* _RECORDS TO USE_:

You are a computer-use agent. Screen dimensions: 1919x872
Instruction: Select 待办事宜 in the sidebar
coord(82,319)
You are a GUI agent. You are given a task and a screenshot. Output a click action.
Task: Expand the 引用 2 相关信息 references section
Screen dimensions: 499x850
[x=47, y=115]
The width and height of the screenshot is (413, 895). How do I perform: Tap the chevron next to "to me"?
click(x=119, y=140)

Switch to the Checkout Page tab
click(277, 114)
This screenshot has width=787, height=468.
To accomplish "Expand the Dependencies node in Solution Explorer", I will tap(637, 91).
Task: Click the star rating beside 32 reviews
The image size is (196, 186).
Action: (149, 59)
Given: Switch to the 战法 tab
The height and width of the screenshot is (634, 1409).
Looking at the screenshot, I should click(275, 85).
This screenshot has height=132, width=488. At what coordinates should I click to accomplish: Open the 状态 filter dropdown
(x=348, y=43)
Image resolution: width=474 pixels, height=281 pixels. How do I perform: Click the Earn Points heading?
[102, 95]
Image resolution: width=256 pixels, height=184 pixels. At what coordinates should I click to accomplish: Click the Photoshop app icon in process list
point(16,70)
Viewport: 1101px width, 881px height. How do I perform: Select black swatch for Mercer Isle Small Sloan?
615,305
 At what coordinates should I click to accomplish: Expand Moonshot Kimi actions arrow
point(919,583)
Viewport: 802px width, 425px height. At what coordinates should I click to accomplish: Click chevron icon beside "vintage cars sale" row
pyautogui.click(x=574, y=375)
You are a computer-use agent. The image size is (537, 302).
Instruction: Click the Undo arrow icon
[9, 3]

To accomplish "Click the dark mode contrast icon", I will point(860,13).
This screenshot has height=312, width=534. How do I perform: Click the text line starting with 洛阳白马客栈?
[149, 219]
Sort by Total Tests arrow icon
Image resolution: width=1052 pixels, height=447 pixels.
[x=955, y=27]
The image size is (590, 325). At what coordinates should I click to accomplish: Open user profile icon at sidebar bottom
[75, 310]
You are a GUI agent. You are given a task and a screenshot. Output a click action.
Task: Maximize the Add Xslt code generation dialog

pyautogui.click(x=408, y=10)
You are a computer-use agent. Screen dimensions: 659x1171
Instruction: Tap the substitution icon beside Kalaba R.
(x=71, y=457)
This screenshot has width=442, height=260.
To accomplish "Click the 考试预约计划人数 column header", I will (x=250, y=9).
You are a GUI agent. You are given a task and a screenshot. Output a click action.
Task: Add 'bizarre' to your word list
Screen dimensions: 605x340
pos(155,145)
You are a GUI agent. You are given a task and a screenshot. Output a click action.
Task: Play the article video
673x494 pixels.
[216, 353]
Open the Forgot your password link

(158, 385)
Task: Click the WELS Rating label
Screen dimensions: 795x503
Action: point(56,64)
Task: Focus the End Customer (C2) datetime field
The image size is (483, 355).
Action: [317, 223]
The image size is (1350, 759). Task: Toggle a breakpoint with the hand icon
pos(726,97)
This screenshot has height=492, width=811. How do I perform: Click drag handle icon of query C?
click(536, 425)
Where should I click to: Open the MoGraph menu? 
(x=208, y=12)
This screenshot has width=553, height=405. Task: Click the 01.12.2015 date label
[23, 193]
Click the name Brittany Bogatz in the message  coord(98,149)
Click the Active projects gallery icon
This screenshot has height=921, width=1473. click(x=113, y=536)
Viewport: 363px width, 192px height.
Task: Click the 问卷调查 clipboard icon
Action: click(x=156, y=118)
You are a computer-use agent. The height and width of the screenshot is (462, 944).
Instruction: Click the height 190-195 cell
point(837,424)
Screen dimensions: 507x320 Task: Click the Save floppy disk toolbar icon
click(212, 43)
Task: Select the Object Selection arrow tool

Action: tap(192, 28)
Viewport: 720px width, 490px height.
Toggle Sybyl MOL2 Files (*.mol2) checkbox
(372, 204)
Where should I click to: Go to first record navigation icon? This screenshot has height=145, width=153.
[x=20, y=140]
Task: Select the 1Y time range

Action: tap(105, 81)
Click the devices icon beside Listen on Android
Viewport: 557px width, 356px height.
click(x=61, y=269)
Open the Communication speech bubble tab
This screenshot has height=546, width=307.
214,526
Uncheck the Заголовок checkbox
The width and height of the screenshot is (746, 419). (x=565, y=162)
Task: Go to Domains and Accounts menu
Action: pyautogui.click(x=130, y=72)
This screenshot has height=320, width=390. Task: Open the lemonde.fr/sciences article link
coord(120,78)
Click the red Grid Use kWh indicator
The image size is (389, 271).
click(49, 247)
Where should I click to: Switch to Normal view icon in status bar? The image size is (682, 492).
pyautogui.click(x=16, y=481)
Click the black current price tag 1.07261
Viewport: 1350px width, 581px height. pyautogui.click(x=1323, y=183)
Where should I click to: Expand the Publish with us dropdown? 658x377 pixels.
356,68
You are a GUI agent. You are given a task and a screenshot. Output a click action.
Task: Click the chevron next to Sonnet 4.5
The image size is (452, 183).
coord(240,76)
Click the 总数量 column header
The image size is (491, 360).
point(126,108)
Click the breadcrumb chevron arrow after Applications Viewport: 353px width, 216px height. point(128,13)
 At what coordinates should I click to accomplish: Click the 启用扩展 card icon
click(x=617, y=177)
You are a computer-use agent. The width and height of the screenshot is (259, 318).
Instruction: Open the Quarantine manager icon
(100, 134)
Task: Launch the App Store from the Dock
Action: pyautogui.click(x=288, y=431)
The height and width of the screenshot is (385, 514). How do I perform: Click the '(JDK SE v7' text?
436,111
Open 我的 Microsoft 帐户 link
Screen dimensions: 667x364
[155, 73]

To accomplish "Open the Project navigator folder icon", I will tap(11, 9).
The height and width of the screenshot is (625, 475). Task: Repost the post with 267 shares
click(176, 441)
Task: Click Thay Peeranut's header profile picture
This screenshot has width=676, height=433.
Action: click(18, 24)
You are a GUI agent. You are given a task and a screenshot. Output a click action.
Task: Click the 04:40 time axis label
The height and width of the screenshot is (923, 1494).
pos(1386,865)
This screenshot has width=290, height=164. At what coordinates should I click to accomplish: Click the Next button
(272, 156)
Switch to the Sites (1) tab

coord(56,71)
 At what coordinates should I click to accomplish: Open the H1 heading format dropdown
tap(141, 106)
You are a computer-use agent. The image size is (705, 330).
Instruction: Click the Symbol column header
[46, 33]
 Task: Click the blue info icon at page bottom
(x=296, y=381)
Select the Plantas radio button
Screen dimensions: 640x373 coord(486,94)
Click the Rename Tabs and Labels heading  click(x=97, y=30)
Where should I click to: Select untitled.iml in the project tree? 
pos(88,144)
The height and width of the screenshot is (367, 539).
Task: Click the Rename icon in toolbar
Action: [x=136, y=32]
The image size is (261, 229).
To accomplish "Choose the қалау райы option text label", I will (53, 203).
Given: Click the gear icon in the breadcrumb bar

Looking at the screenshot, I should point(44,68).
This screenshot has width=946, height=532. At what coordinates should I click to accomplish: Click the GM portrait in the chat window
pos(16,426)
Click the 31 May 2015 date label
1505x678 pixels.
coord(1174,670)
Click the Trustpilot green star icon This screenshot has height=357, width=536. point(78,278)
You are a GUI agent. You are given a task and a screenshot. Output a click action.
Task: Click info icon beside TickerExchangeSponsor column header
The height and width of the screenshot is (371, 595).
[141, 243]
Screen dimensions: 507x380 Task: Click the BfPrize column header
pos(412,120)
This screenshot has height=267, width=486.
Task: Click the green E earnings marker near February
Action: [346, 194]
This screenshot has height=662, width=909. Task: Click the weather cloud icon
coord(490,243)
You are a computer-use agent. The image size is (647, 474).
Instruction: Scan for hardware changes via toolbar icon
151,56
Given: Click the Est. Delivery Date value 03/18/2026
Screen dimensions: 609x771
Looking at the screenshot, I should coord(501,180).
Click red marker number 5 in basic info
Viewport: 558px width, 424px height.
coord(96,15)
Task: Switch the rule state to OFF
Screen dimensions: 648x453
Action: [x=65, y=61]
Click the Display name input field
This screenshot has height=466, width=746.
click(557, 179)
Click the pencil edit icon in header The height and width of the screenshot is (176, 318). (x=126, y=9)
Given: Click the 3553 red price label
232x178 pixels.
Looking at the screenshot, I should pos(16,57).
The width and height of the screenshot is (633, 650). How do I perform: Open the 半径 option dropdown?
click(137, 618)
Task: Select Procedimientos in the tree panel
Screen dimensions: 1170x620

* _WORK TO BE COMPLETED_: Please state the number of lines in the data above that hold the word "will", without any other text.

* _RESULT OF THIS EXERCISE_: 5